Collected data
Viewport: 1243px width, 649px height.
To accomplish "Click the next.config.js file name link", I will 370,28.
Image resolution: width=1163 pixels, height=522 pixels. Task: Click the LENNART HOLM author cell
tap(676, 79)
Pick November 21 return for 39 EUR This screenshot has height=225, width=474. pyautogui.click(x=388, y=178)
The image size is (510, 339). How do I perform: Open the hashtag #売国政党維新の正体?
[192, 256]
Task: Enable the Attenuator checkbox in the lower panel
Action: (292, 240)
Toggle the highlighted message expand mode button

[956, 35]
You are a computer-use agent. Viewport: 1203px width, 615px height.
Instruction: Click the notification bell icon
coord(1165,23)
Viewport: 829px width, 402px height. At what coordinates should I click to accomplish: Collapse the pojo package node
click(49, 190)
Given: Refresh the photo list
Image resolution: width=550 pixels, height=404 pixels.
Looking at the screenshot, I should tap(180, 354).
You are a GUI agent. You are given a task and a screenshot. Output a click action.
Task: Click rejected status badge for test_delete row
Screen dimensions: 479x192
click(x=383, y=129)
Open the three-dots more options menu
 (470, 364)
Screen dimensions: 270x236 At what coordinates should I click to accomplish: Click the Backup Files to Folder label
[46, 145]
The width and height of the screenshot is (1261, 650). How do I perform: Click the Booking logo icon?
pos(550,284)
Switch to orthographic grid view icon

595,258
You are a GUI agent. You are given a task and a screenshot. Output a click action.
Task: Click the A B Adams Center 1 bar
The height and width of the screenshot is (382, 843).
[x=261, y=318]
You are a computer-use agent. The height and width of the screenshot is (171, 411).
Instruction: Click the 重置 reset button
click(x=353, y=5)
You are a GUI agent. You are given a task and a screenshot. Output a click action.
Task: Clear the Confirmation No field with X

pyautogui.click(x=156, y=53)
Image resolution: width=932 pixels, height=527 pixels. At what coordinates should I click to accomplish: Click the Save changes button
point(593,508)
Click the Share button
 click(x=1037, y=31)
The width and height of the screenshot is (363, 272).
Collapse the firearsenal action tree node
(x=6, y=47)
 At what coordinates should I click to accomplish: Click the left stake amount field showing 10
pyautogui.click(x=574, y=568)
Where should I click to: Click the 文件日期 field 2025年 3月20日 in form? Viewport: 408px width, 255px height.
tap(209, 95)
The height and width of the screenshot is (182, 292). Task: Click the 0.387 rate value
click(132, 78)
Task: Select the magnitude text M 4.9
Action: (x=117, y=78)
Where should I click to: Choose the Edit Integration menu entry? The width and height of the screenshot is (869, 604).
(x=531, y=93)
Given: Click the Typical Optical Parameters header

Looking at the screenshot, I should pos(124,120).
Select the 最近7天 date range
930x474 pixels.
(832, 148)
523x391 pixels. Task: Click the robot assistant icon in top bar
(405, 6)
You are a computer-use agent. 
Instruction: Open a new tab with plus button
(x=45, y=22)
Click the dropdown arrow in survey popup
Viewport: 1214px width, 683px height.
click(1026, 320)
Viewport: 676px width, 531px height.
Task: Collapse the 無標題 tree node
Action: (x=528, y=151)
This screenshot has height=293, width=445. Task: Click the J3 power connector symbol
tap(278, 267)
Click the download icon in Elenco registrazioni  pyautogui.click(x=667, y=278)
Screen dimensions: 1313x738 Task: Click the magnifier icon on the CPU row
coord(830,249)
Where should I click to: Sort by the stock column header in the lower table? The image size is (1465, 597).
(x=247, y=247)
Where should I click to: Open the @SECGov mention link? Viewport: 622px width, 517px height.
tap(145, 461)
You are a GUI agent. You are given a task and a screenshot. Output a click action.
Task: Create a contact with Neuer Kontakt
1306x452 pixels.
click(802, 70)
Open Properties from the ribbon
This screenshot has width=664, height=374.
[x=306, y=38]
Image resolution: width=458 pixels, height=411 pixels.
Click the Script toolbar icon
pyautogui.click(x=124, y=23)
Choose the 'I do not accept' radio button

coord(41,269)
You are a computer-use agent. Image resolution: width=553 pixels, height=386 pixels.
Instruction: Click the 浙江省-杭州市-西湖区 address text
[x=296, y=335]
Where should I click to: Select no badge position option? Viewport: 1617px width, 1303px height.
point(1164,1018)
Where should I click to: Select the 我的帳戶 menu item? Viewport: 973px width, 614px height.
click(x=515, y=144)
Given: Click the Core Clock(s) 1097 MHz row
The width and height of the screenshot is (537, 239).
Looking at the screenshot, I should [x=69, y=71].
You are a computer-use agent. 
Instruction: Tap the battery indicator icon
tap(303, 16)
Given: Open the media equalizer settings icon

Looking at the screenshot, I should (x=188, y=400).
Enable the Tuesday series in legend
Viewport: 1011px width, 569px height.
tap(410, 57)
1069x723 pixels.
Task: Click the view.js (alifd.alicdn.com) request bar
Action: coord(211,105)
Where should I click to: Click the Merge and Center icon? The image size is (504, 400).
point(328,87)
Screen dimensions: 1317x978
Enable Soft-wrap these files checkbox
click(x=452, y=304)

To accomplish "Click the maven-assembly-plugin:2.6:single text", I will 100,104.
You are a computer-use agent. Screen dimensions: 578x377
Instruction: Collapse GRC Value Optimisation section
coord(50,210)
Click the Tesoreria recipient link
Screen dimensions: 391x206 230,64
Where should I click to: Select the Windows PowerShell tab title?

### EXERCISE PROMPT
Here the output must be the lines above from the line with "Click the Share button" to the line with "Click the download", both included, duplicated word for word and nothing else.

### RESPONSE TO THE EXERCISE
Click the Share button
 click(x=1037, y=31)
The width and height of the screenshot is (363, 272).
Collapse the firearsenal action tree node
(x=6, y=47)
 At what coordinates should I click to accomplish: Click the left stake amount field showing 10
pyautogui.click(x=574, y=568)
Where should I click to: Click the 文件日期 field 2025年 3月20日 in form? Viewport: 408px width, 255px height.
tap(209, 95)
The height and width of the screenshot is (182, 292). Task: Click the 0.387 rate value
click(132, 78)
Task: Select the magnitude text M 4.9
Action: (x=117, y=78)
Where should I click to: Choose the Edit Integration menu entry? The width and height of the screenshot is (869, 604).
(x=531, y=93)
Given: Click the Typical Optical Parameters header

Looking at the screenshot, I should pos(124,120).
Select the 最近7天 date range
930x474 pixels.
(832, 148)
523x391 pixels. Task: Click the robot assistant icon in top bar
(405, 6)
You are a computer-use agent. 
Instruction: Open a new tab with plus button
(x=45, y=22)
Click the dropdown arrow in survey popup
Viewport: 1214px width, 683px height.
click(1026, 320)
Viewport: 676px width, 531px height.
Task: Collapse the 無標題 tree node
Action: (x=528, y=151)
This screenshot has height=293, width=445. Task: Click the J3 power connector symbol
tap(278, 267)
Click the download icon in Elenco registrazioni  pyautogui.click(x=667, y=278)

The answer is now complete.